Each step consists of 2 scripts: 
    - [scripps_ingest|rdahmm_model|rdahmm_eval]_single.py processes a given
    dataset/tarball;
    - [scripps_ingest|rdahmm_model|rdahmm_eval].py invokes corresponding 
    _single.py script in Threads to process all datasets in parallel

crondownload contains wget command to download all tar balls from SCRIPPS 
site with striped directory structures.

rdahmmcmd is copied from QuakeSim2 setup showing how to use rdahmm binary. 

properties.py defines global variables that can be adjusted for user setup. 

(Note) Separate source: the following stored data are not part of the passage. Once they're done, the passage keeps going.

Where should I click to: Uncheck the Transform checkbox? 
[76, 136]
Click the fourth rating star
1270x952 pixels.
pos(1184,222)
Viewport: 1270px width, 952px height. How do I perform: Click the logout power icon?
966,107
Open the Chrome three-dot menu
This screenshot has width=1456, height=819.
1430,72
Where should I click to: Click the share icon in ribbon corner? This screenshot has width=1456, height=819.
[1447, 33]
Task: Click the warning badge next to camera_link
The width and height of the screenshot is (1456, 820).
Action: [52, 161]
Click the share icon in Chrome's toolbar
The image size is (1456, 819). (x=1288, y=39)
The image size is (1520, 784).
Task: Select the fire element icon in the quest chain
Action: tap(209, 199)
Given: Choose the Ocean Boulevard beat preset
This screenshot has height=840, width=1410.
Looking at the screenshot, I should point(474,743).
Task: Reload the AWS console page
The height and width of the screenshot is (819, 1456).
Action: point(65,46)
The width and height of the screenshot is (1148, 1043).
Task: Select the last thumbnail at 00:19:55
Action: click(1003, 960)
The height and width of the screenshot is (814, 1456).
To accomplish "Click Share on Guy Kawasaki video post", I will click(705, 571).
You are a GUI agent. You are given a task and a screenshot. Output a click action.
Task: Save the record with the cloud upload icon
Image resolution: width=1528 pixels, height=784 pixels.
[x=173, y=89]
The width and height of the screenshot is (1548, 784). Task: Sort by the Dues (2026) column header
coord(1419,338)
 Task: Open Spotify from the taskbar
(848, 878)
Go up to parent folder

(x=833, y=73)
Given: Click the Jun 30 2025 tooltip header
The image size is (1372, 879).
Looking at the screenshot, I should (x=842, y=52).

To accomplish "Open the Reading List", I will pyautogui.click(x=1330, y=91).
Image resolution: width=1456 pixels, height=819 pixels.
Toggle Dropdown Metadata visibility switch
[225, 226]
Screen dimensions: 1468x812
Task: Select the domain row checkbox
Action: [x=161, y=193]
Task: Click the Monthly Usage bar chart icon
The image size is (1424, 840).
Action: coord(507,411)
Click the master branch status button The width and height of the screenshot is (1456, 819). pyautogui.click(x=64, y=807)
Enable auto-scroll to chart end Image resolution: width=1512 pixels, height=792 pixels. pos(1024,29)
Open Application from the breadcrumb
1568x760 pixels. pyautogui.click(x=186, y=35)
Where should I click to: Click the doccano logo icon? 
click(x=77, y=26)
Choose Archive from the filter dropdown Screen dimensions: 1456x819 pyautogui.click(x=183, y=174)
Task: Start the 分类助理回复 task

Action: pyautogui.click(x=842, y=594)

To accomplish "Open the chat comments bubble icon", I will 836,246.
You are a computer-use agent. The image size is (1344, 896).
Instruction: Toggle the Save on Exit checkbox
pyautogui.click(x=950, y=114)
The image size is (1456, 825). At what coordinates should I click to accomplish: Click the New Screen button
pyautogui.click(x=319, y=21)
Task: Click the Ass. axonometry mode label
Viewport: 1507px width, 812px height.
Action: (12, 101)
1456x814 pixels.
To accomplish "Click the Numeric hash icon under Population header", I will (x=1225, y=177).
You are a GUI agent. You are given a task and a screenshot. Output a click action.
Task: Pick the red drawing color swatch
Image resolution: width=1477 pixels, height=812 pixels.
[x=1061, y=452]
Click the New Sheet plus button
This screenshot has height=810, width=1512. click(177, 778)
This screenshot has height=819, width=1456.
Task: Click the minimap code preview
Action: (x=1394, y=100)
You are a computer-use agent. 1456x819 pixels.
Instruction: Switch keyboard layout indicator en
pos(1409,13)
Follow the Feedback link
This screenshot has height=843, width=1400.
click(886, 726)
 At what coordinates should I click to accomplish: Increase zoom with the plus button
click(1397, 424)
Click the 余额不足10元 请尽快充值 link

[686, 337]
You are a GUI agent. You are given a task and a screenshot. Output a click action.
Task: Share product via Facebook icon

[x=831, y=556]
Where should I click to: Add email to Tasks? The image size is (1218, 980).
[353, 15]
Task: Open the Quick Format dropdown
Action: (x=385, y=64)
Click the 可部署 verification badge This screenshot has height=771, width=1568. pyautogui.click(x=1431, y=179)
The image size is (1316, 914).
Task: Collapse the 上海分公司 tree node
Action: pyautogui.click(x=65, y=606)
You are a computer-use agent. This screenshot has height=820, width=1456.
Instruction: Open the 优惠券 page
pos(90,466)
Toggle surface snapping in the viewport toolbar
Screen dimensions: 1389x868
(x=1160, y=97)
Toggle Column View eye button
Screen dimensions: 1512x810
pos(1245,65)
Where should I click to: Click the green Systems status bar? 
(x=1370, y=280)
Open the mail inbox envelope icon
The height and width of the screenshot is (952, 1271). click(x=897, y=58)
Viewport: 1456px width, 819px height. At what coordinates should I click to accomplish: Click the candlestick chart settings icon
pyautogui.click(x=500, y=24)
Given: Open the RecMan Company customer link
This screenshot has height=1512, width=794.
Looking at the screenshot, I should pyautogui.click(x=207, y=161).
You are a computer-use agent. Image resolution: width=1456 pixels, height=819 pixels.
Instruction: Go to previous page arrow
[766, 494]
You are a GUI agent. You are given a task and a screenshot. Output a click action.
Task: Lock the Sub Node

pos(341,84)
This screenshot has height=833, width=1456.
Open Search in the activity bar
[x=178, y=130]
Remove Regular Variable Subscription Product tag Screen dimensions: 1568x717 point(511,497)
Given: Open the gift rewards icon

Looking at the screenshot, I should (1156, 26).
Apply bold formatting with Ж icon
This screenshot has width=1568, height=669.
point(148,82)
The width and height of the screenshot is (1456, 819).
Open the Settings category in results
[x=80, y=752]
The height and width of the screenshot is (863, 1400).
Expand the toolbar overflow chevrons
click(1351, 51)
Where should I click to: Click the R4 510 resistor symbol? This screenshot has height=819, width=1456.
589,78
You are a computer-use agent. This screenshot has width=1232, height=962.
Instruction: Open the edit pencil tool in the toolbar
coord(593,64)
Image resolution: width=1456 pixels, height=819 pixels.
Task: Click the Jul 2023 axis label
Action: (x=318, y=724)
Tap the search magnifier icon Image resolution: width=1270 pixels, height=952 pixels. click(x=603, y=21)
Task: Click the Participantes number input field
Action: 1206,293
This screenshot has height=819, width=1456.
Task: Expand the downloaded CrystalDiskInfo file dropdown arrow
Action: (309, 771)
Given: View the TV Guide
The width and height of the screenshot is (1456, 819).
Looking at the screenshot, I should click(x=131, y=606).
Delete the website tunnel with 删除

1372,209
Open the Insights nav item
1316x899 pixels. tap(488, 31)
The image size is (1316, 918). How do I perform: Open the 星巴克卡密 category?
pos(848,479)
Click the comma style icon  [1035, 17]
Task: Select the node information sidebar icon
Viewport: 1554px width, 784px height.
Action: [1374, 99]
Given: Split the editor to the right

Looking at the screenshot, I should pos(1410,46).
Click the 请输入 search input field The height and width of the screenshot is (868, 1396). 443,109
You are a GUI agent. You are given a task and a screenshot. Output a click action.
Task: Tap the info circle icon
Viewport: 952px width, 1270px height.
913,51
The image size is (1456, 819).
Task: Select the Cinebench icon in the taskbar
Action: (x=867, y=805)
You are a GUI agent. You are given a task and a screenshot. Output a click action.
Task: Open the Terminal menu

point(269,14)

The prototype is developed and tested under gf16.ucs.indiana.edu:/home/yuma. 

Basic workflow:
   - For each downloaded tarball (i.e. dataset), create a corresponding dataset
directory (e.g. WNAM_Clean_DetrendNeuTimeSeries_comb). 
   - All raw data are ingested into a SQLite database named after corresponding
tar ball (e.g. WNAM_Clean_DetrendNeuTimeSeries_comb_20120421.sqlite)
   - In addition, a SQLite db is created for each station (e.g zoa1.sqlite), 
containing time series of a given station, missing valued filled wth duplicates.
   - RDAHMM modeling and evaluation are based on individual station databases
of a given dataset. 
   - Modeling uses data up to train_epoch (2011-12-31) defined in properties.py,
unless it's less than 3 years (365*3) of data, in which case all available data
are used.
   - Modeling start and end time are recorded respectively in 
	daily_project_stationID.input.[start|end]time
This record can be used for data re-train later on. 
   - In evaluation, if the result daily_project_stationID_eval-date.Q file 
contains 0, rdahmm_eval_cmd is re-run with additional "-addstate" parameter.
The .Q file is renamed/copied to .all.Q for plotting conventions. 

To Do:
   - Generate overall state change XML and txt files of a given dataset, 
required by plotting functions. Consider reuse existing Java implementation. 
Per Xiaoming's note, we can write a standalone Java program that scans the 
evaluation result directory ("eval_path"), use .all.Q and .all.raw file for
each station of a given dataset, reuse following functions to generate XML:
	- writeResToXML(), addResToXMLDoc(), addElePattern(), 
	makeAllStationInput(), addStateChangeNum(), saveStateChangeNums(), 
	plotStateChangeNums() in the DailyRDAHMMThread class
	- makeFlatInputFile() in the DailyRDAHMMStation class
   - Set up cron schedule for dataset download and evaluation. This takes some
thoughts on directory structures on a production machine. All adjustment can be
done by modifying corresponding path in properties.py.
   - Need to be careful on how to replace the existing evaluation results with
the latest one without interrupting data availability through web interface.
   - May need a script to periodically retrain datasets that have 
	daily_project_stationID.input.endtime
newer than train_epoch, i.e. didn't have enough data during the original train.
   - Existing plotting functions may be out of date, some produce errors on
gf16, whose gnuplot library is 5 years newer than gf13. rdahmm_eval_single.py 
currently has a section at the end to generate silly files just to accommodate
existing plotting conventions, it needs to be updated when plotting method
changes down the road.

Notes:
  - Looks like the initial train of the complete dataset can take a week or so.
gf16.ucs.indiana.edu:/home/yuma/RDAHMM/Model/ results can be used to save time.
  - checking_missing_data.py script looks for any time series that exists in 
data_path but not in the corresponding model and evaluation path. It can be used
to identify additional datasets to be individually processed without redo the 
complete model run. 
  - *StrainNeuTimeSeries* contains bad formatted station files, exclude them 
from processing for now. Emailed Mindy at SCRIPPS to report issues. 
  - Once trained with data up to 2011-12-31, evaluation runs of the complete
dataset is pretty fast, took less than an hour.